─── Supplied material

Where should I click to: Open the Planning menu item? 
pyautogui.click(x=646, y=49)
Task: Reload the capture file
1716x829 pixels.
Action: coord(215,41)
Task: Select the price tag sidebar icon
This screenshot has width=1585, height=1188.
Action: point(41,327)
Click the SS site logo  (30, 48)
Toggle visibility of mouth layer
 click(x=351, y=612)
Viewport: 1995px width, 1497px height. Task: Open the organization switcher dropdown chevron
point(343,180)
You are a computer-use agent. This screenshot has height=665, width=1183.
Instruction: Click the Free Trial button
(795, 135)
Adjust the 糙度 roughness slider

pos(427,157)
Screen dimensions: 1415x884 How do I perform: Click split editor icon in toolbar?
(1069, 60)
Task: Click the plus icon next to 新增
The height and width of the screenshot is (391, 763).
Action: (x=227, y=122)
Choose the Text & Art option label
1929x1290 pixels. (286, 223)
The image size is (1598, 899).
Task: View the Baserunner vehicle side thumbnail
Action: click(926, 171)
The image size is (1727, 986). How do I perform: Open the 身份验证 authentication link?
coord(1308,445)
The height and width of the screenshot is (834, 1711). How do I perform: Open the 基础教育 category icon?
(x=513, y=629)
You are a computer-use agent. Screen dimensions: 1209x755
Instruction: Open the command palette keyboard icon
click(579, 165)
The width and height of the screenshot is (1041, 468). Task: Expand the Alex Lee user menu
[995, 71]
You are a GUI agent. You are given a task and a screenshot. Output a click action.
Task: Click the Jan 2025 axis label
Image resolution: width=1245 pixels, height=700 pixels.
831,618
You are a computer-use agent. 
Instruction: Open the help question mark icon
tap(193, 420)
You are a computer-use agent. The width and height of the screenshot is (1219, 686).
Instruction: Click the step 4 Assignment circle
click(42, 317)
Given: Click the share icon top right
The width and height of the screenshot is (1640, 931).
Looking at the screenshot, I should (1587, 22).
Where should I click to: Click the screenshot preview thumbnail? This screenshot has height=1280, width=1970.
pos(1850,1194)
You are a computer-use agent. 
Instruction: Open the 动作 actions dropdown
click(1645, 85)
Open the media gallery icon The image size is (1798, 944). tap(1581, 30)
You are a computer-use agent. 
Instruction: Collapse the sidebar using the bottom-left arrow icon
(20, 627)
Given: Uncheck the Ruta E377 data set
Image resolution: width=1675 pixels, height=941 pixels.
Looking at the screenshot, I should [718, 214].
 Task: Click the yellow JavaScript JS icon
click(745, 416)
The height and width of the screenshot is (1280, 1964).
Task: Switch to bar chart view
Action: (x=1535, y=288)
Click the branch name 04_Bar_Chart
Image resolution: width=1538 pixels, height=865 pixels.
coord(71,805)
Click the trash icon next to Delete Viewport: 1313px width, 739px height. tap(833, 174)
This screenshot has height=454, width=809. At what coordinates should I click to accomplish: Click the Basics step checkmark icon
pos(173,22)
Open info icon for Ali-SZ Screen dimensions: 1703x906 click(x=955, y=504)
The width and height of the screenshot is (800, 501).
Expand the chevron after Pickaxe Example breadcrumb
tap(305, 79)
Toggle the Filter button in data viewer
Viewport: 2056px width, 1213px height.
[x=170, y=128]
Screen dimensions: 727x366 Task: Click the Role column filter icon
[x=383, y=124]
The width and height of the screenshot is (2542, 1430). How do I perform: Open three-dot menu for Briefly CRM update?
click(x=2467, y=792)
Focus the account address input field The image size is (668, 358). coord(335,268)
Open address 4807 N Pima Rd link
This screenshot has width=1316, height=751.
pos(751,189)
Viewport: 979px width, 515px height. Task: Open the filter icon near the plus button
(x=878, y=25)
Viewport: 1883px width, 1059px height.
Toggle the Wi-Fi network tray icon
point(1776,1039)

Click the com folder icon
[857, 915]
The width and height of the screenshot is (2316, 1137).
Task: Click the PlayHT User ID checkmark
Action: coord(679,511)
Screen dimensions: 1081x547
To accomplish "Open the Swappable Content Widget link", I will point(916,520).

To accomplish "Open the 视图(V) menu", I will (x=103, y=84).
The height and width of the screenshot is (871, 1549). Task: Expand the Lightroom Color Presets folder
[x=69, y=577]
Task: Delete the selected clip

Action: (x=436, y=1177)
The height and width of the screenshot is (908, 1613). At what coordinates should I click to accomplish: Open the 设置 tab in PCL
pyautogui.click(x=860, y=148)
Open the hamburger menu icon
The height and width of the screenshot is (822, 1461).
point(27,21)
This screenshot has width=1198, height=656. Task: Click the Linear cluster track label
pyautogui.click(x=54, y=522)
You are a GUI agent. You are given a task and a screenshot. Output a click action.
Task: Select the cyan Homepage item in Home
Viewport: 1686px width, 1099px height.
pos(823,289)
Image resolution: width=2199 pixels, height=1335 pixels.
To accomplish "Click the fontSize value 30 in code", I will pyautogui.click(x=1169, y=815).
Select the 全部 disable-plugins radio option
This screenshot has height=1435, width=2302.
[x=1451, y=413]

──────

## About this task
When a line in the material includes the word "next", copy it out.

## Final answer
Task: Click the plus icon next to 新增
Click the trash icon next to Delete Viewport: 1313px width, 739px height. tap(833, 174)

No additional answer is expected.